■ **INSTRUCTIONS FOR THE TASK**: Pick up the review of the second VENOM film after its final sentence and keep writing it.

■ **TEXT PROVIDED**:
========
PHENOMENALITY: *marvelous*
MYTHICITY: *fair*
FRYEAN MYTHOS: *adventure*
CAMPBELLIAN FUNCTION: *cosmological, psychological*
On viewing the second VENOM film, I realized that both movies had managed to take advantage of a subcategory of superhero films: the "snarky superhero." Possibly that's why this 2021 flick did so well at the box office even at a time when Covid fears were still prevalent. For reasons unknown to me, the previous master of costumed snark, Deadpool, has remained exiled from theater screens since 2018. But Venom-- the combination of hapless human reporter Eddie Brock (Tom Hardy) and an alien symbiote (also voiced by Hardy for the most part)-- made his first appearance in that same year, and with the sequel proves himself more than able to take up the snark-slack.
As in the first film, the merger of the generally good-hearted human being with the alien results in copious scenes that resemble a conservative "superego" constantly arguing with his disruptive "id." Brock wants a normal life, but Venom is a predator who can barely restrain himself from chomping on human brains, and who constantly wants adventure and self-aggrandizement, boasting to Brock that "eighty billion light years of hive knowledge across universes would explode your tiny brain." Venom helps Brock solve a case related to incarcerated serial killer Cletus Kasady (Woody Harrelson), earning Kasady's enmity. On the day of Kasady's scheduled execution, he invites Brock to the event, and then tries to attack him, provoking retaliation from Venom. The prison guards conveniently don't see the alien's intervention, but Kasady bites off a fragment of Venom's xeno-flesh and swallows it. Somehow the flesh becomes a separate symbiote who bonds with Kasady, helping him escape the law. The new blended human-alien takes the name Carnage, who in the comics was for a time a popular Venom spin-off. This comes at a bad time, for Brock and Venom, despite their biological attunement, finally get so sick of one another that they "break up." (Some hypesters tried to make this sound like a quarrel between gay lovers, when the actual conflict feels more like a row between Felix and Oscar.)
========
■ **ENTRIES SHOWN**:
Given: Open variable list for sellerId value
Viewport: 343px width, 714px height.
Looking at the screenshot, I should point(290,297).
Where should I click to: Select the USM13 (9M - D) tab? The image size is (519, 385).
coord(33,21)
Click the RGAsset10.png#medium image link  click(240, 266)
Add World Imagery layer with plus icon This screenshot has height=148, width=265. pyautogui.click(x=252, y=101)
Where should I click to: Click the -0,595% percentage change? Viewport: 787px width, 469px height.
========
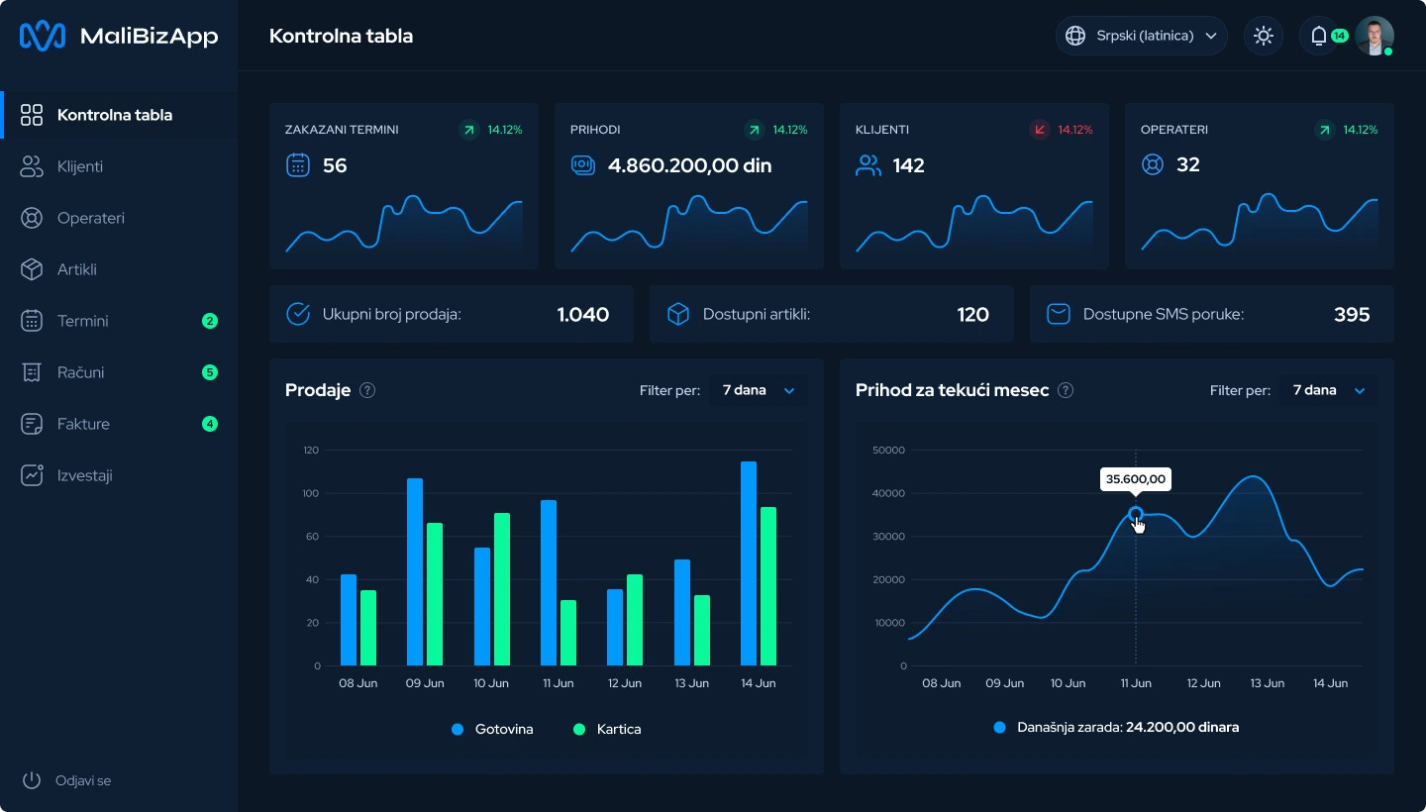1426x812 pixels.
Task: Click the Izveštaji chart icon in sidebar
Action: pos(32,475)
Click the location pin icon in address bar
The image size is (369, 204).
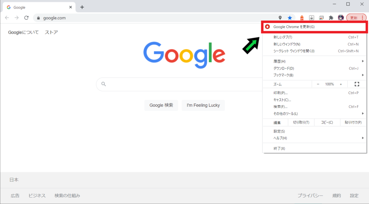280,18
========
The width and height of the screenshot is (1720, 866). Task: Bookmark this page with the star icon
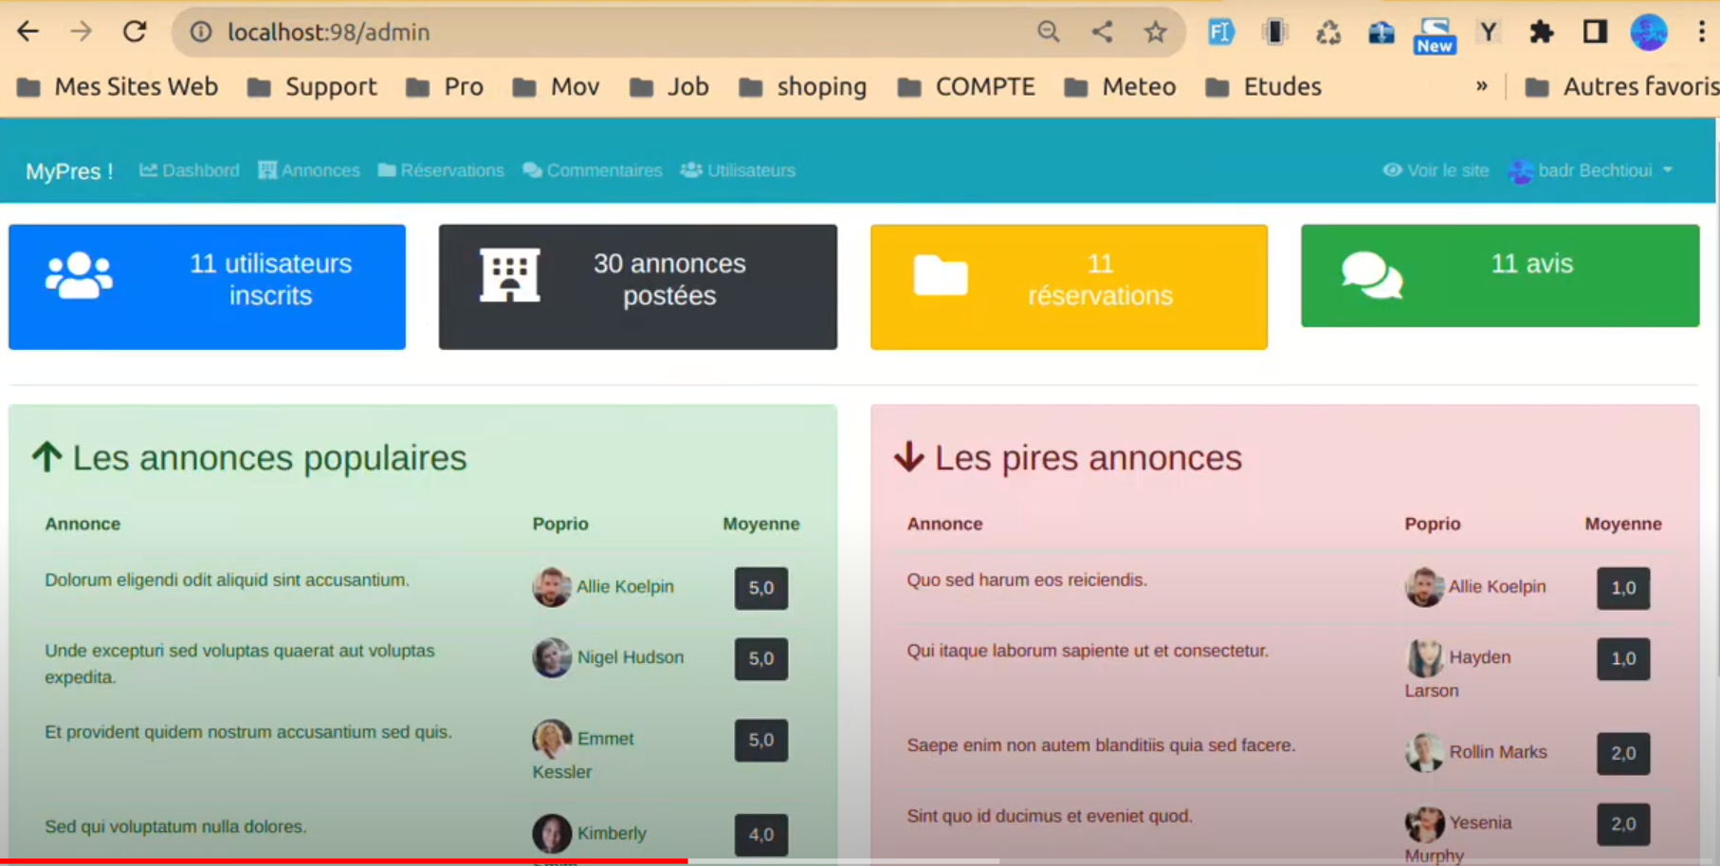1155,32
========
■ **ANSWER SPACE**:
The film's strongest elements are Venom's acidulous remarks about humans, even though he has an odd fondness for Brock's former girlfriend Anne (Michelle Williams). Anne is back again, forced to assume lawyer-duties for Brock when the cops come after him for Venom's deeds. There's also a B-plot in which Kasady/Carnage invites an old flame with a sonic super-power to help him raze the city. Oh, and the old flame, who gets the cognomen "Shriek," also carries a grudge against Officer Mulligan, Brock's confidante on the police force.
While I realize that CARNAGE couldn't duplicate the simple joys of VENOM, I didn't think that the New Symbiote in Town was interesting in his own right. Kasady is only marginally better in his psychological development, possibly because the scripters knew that the ego-id struggle of Brock and Venom was the movie's main selling point. The filmmakers unleash the same level of ultraviolence as the first film-- lots of car/motorcycle chases and metamorphic aliens slamming each other around. Yet the adventure-thrills are not as intense as those of the first film.
A credit-sequence suggests that this version of Venom will show up in the life of the Tom Holland Spider-Man. Be still my beating heart.